There was a guy at City Park and he looked homeless.  A few days before Christmas, I stopped to look at the city’s nativity scene.  The display is behind a security fence, a nod to a modern culture rife with vandalism and satanic outbursts.  I took a few pictures to send to friends and then began walking back to my car.  Then I saw the man.  At a picnic table.  He looked disheveled.  He had a large bag of what looked to be possessions.  The air temperature was 27 degrees.

On Christmas Eve, I saw another fellow.  He was pushing a grocery cart along Fillmore Street, just south of Pole Line Road.  You thank God that isn’t you, but that thought follows your concern about how the man you’re looking at will stay warm overnight.  He was on the street by a very nice hotel.  One he can’t afford and possibly has no interest in sleeping in a bed at the place.

Homelessness isn’t simply an Idaho or American problem.  Last week I read that Canada and Great Britain have the same issues.  Immigration to Britain has increased in the neighborhood of 30-fold from 20 years ago.  Which makes me wonder how we’re going to deal with the flow over open borders.
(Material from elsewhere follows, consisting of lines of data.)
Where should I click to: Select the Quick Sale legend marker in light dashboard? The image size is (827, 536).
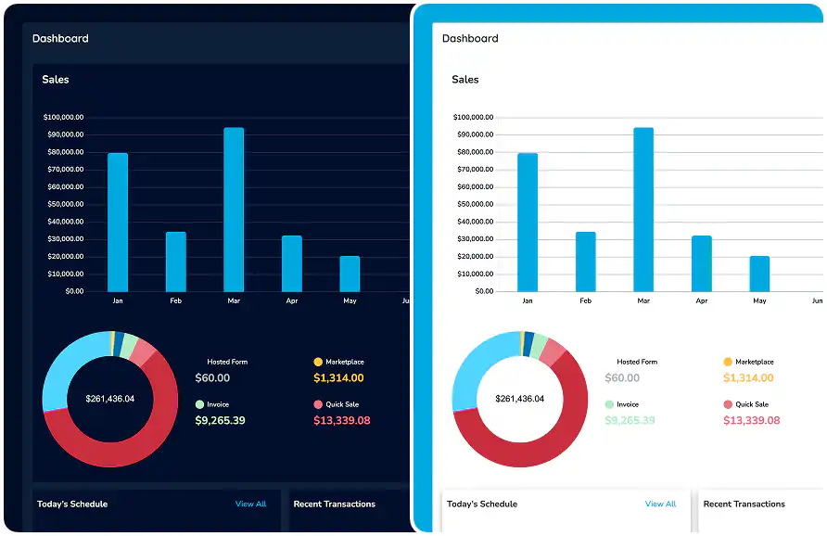point(726,404)
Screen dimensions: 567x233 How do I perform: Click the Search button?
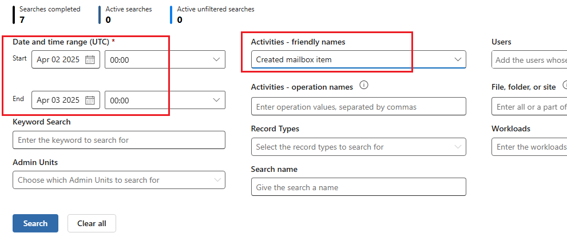pos(35,223)
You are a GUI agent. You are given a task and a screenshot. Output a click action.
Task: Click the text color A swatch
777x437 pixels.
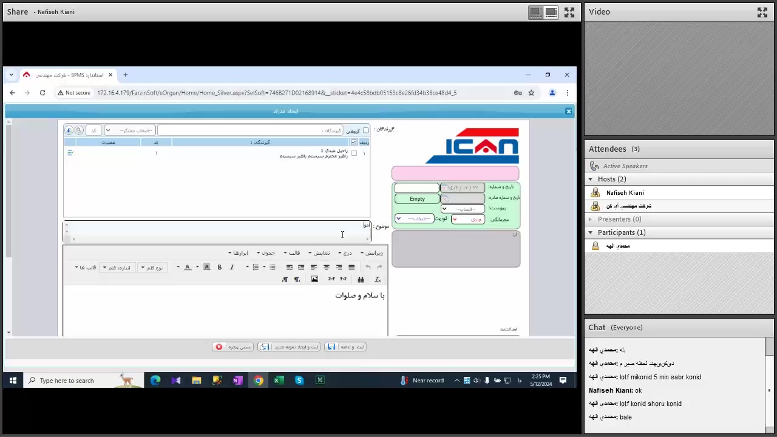(188, 267)
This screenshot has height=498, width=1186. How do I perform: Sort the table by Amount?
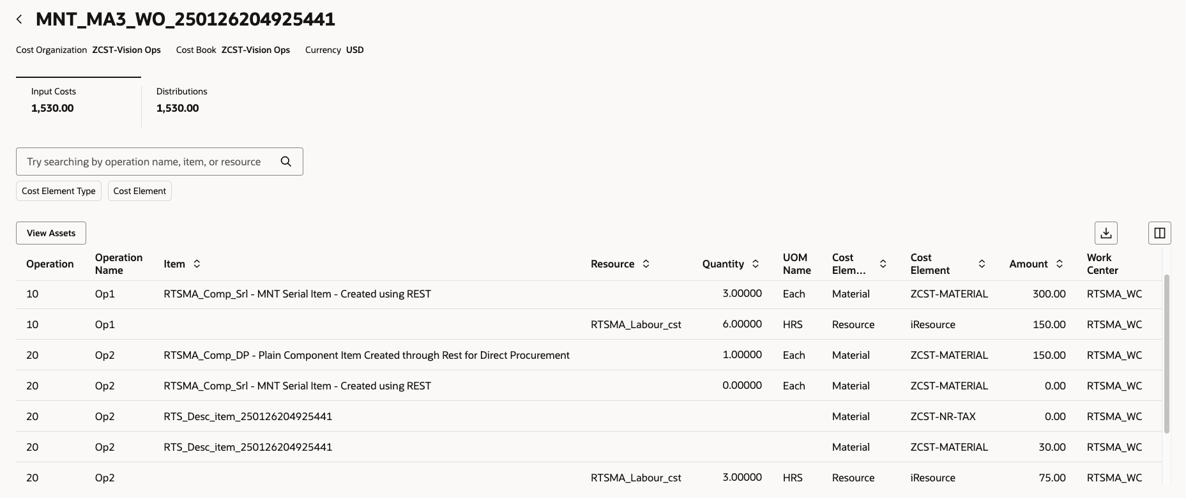1060,263
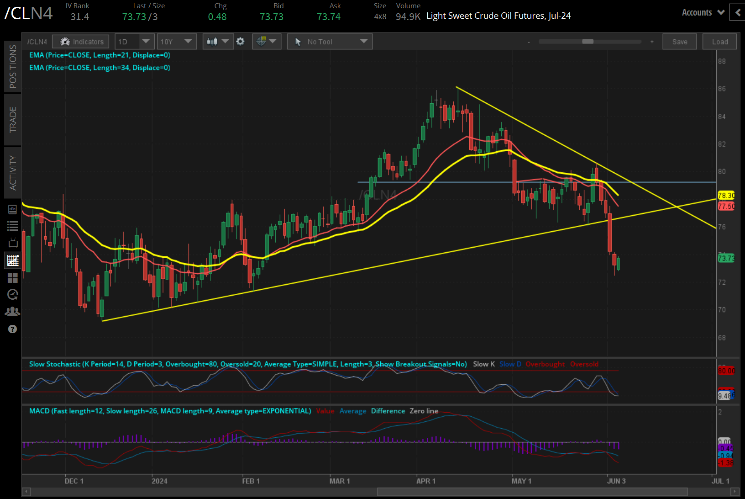Open the people community icon in sidebar
745x499 pixels.
coord(13,312)
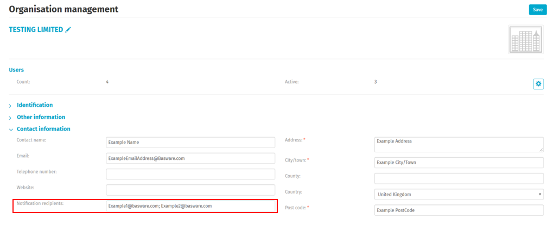Click the Notification recipients field
554x225 pixels.
(190, 206)
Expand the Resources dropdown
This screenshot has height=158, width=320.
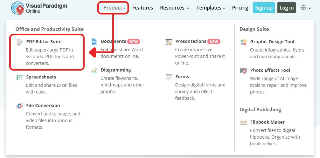pos(174,8)
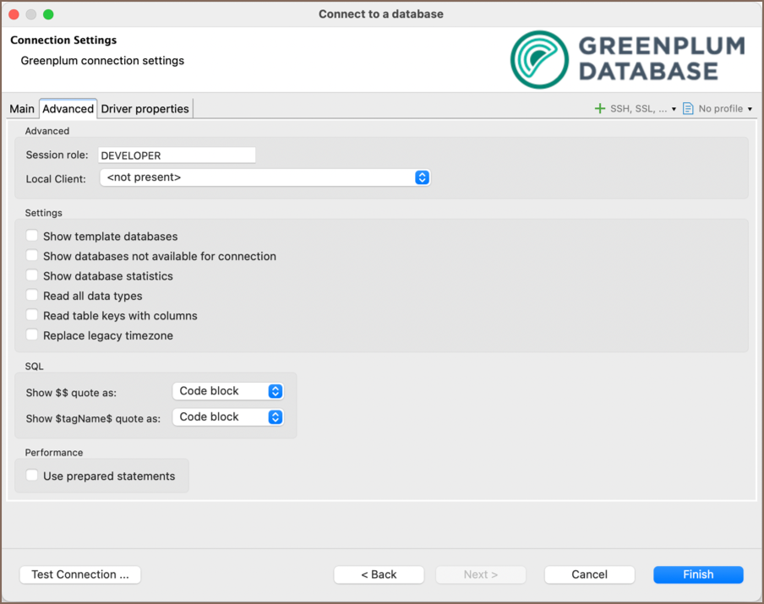Toggle Show databases not available for connection

(x=32, y=256)
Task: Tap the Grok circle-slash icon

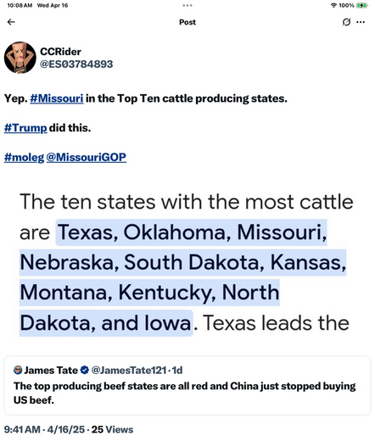Action: pos(346,22)
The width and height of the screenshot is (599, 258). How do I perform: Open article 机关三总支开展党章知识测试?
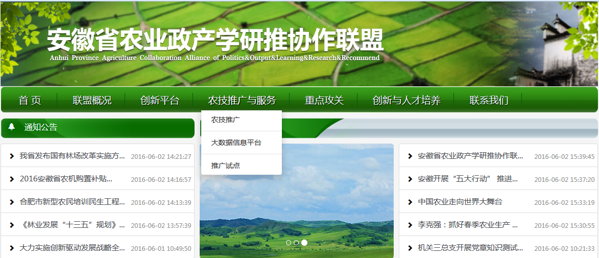470,248
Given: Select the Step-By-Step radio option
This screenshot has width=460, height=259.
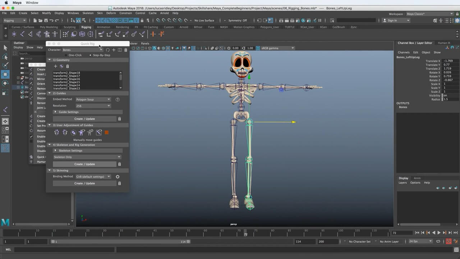Looking at the screenshot, I should click(91, 55).
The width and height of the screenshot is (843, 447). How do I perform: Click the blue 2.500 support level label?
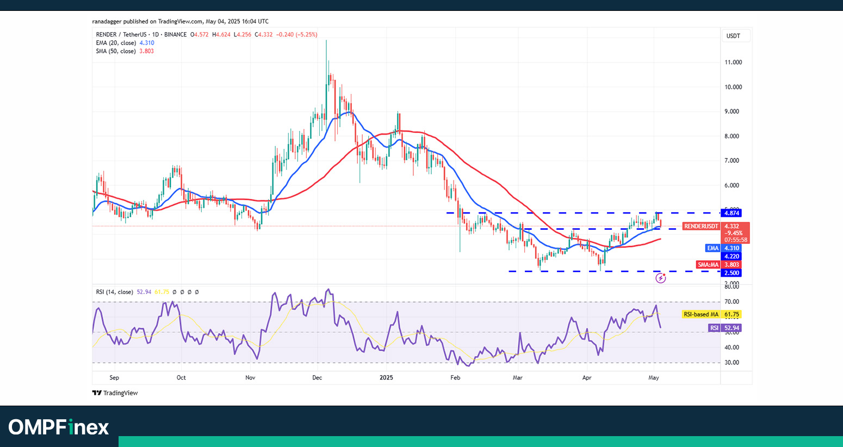pyautogui.click(x=732, y=273)
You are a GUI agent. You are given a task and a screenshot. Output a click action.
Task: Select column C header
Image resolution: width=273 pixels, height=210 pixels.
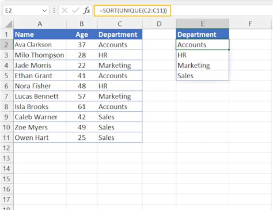120,24
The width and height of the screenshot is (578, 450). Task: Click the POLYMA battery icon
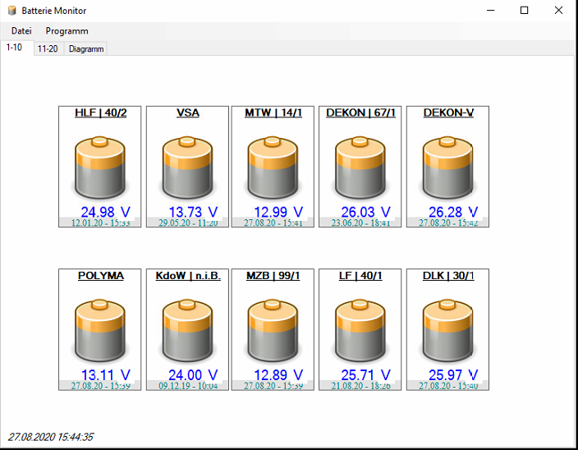click(x=100, y=330)
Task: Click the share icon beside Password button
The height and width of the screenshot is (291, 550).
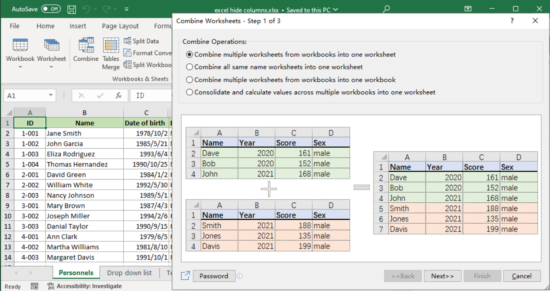Action: click(x=185, y=276)
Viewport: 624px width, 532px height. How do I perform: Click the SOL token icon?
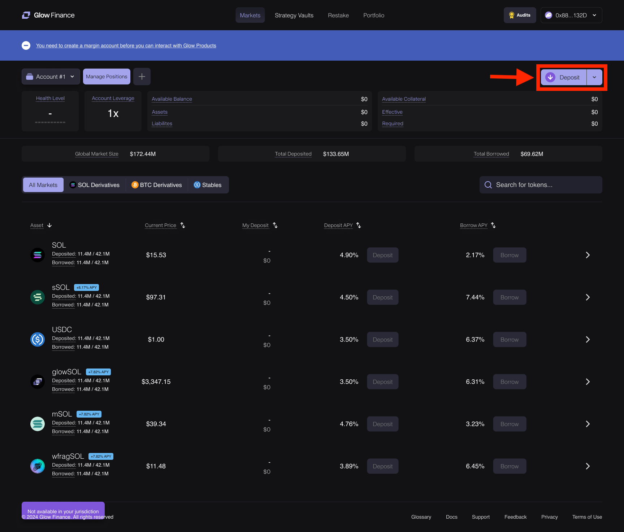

Liberals talk a good game about printing money for new shelters.  As if we can warehouse millions of people.  A few lessons, they don’t want the homeless staying near them, and they don’t want new developments that would despoil Mother Earth.

This is a supply and demand issue.  Too few houses and apartments and too many people chasing a place to call home.  Since the people on the streets don’t vote, there won’t be a solution soon.